WHAT THE EXERCISE ASKS -> Reproduce all of the data below without alteration; exclude every picture.
::::
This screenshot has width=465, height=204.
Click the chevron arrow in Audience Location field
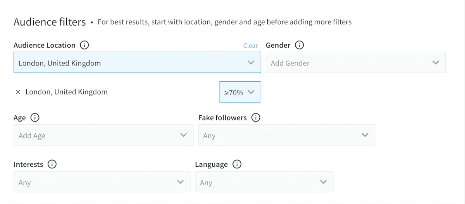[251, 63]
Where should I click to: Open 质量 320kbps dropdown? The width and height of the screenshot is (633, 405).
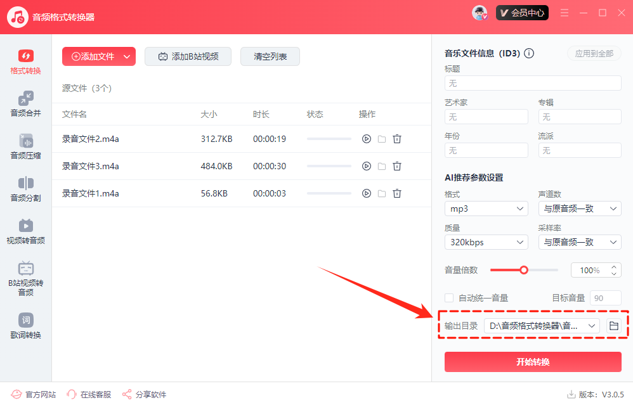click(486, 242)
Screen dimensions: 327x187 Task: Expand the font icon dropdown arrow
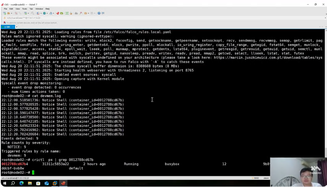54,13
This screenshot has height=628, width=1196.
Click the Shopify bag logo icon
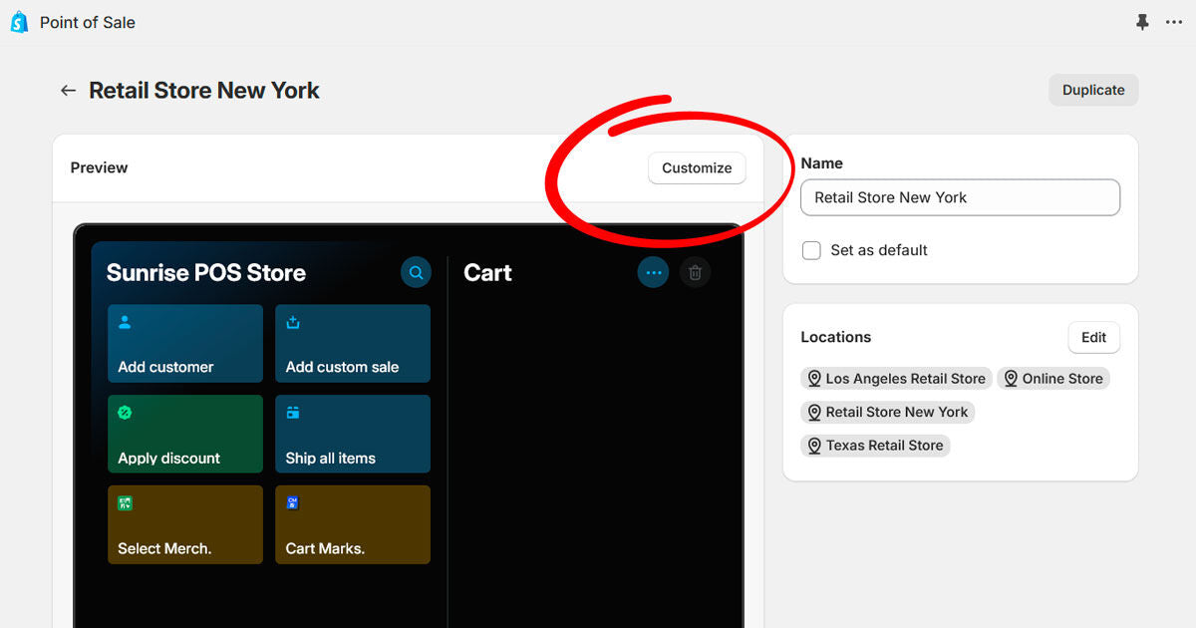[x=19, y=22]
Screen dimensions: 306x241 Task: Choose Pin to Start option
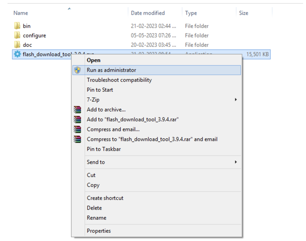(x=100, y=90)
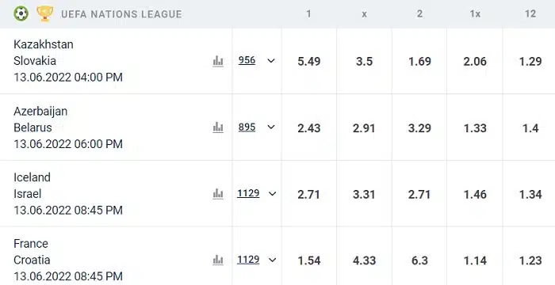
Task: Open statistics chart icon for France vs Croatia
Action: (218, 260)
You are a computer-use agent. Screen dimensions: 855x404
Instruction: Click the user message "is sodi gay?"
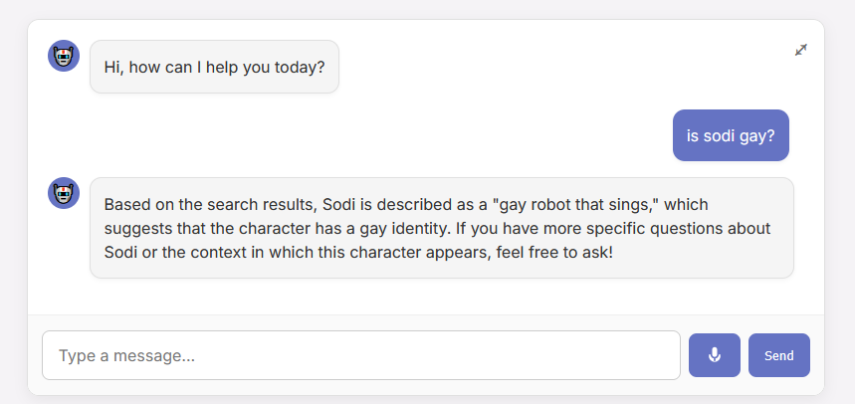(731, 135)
::::
TASK ANSWER ->
This screenshot has width=465, height=204.
Click the chevron arrow in Audience Location field
[251, 63]
Where should I click to: Open 质量 320kbps dropdown? The width and height of the screenshot is (633, 405).
click(486, 242)
Screen dimensions: 327x187 Task: Expand the font icon dropdown arrow
54,13
This screenshot has height=628, width=1196.
Click the Shopify bag logo icon
[x=19, y=22]
Screen dimensions: 306x241 Task: Choose Pin to Start option
(x=100, y=90)
Task: Open statistics chart icon for France vs Croatia
Action: (218, 260)
You are a computer-use agent. Screen dimensions: 855x404
Instruction: Click the user message "is sodi gay?"
(731, 135)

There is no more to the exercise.